(Recorded data)
════════════════

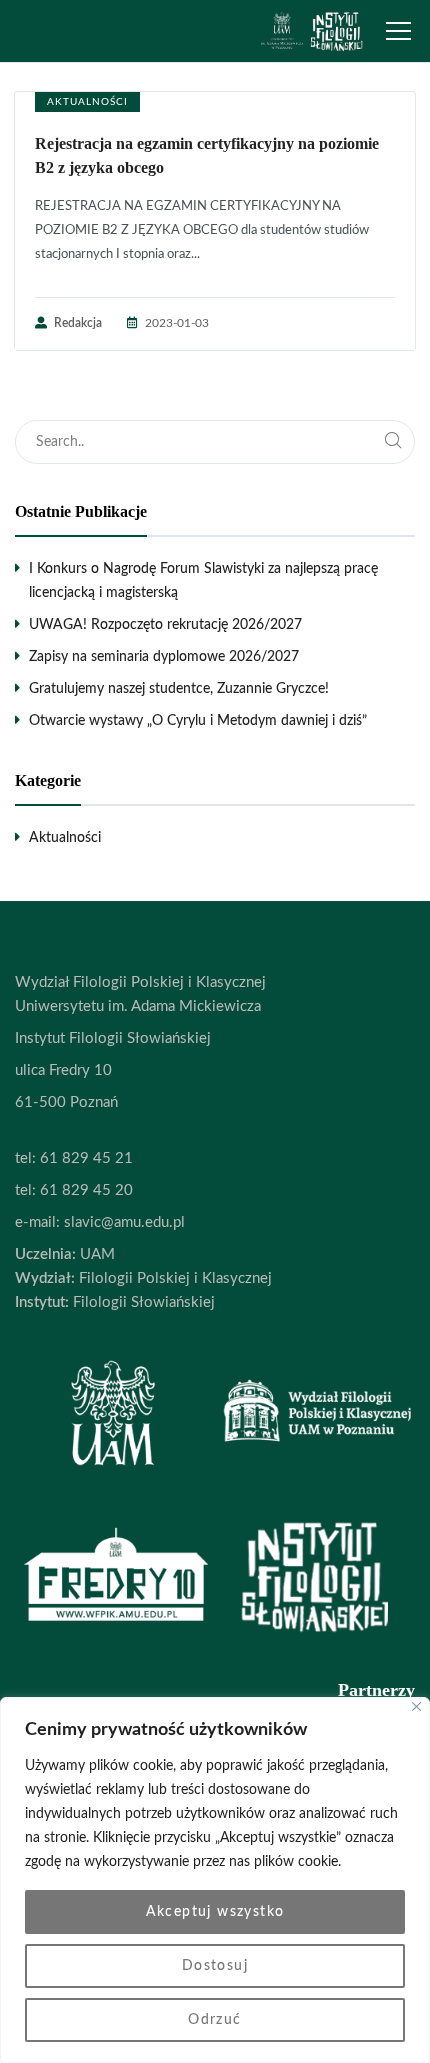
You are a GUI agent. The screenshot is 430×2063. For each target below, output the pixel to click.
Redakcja (78, 323)
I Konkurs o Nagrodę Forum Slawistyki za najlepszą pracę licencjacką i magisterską (203, 581)
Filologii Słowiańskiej (142, 1302)
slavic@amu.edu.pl (124, 1222)
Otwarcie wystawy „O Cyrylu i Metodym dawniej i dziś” (198, 721)
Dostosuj (215, 1966)
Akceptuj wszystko (215, 1912)
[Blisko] (416, 1706)
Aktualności (87, 102)
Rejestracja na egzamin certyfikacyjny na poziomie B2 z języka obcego (207, 155)
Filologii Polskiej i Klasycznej (173, 1278)
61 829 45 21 (86, 1158)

════════════════

Work to complete: Please output every entry above exactly, without the pictures.

Written answer:
You are a GUI agent. The screenshot is 430×2063. For each target below, output the pixel to click.
Redakcja (78, 323)
I Konkurs o Nagrodę Forum Slawistyki za najlepszą pracę licencjacką i magisterską (203, 581)
Filologii Słowiańskiej (142, 1302)
slavic@amu.edu.pl (124, 1222)
Otwarcie wystawy „O Cyrylu i Metodym dawniej i dziś” (198, 721)
Dostosuj (215, 1966)
Akceptuj wszystko (215, 1912)
[Blisko] (416, 1706)
Aktualności (87, 102)
Rejestracja na egzamin certyfikacyjny na poziomie B2 z języka obcego (207, 155)
Filologii Polskiej i Klasycznej (173, 1278)
61 829 45 21 (86, 1158)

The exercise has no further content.